# Revolver Madness!



## berettatoter (Sep 1, 2011)

I bought this two days ago, and will be taking it to the range in the morning. It's a SP-101, in .357 Magnum. I liked the bobbed hammer.








This one seems built like a tank.


----------



## Jester560 (Jun 22, 2020)

That's a great gun! My wife carried one for a couple years before switching to a P365. It's a handful with full house .357s.


----------



## berettatoter (Sep 1, 2011)

Jester560 said:


> That's a great gun! My wife carried one for a couple years before switching to a P365. It's a handful with full house .357s.

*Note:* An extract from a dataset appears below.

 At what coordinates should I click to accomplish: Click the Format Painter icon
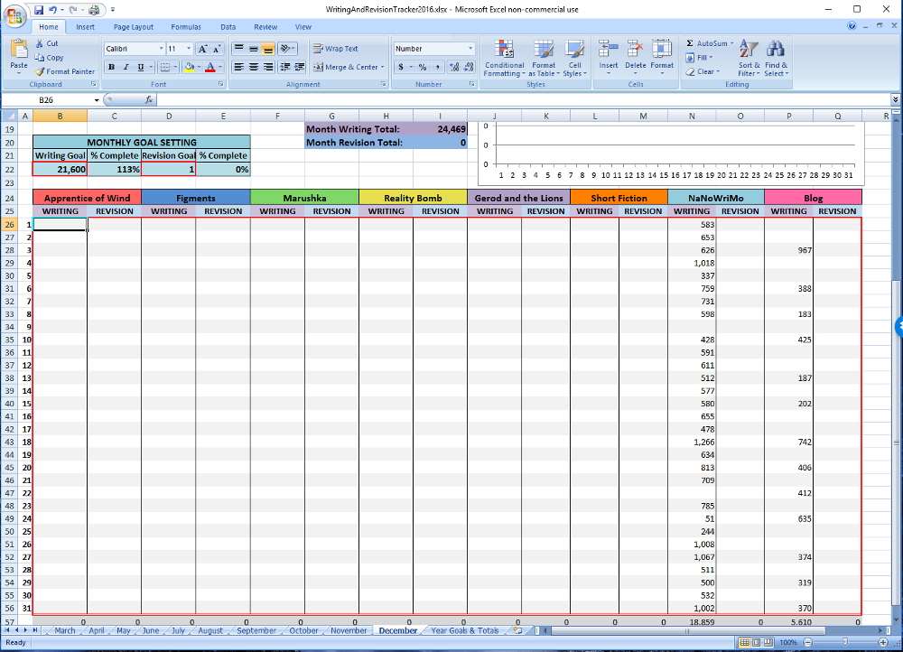click(40, 71)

Yeah, it is. I ran two cylinders of a 158 grain .357 through it. The gun handled it fine, but my cold hands were stinging. The .38 Special loads, even the +P's, were easy. I thought about putting some different grips on it...maybe in time. 

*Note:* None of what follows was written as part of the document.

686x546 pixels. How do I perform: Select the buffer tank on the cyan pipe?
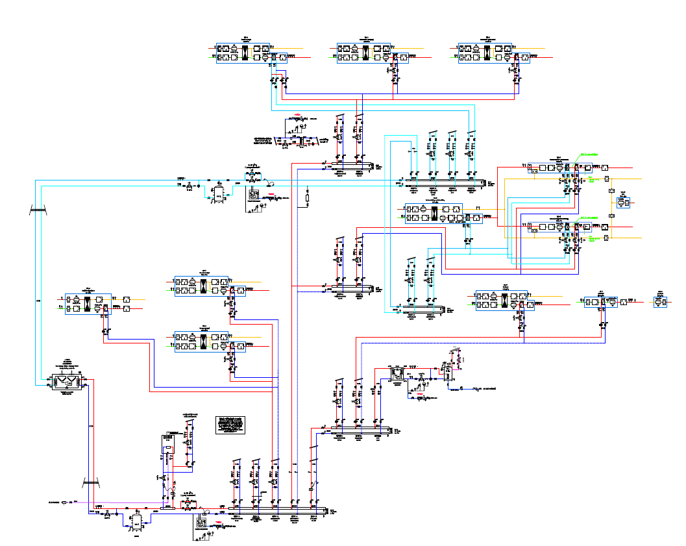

This really is a beautiful shooting revolver. Ruger has certainly over-built it. It shot perfectly for me.


----------



## bigtex10mm (Apr 1, 2021)

My wife has an SP-101 that she loves and carries. I have its big brother, the GP-100. Both are in .357mag and both are factory double action only.









Here is how she carries hers.









Here is how I carry mine.


----------



## berettatoter (Sep 1, 2011)

Bigtex10mm, how does your wife like the Hogue grips on that SP-101?


----------



## bigtex10mm (Apr 1, 2021)

She's the one who picked them out. There was another SP-101 at the LGS we purchased them from and when she held the gun the smile on her face told me that she wanted them on her gun. With her smallish hands the grips help her maintain control when she shoots the magnum loads.


----------



## Old Wheel Gunner (Sep 1, 2018)

I like packing my Ruger GP100 Match Champion 4.2" 357 Magnum,


----------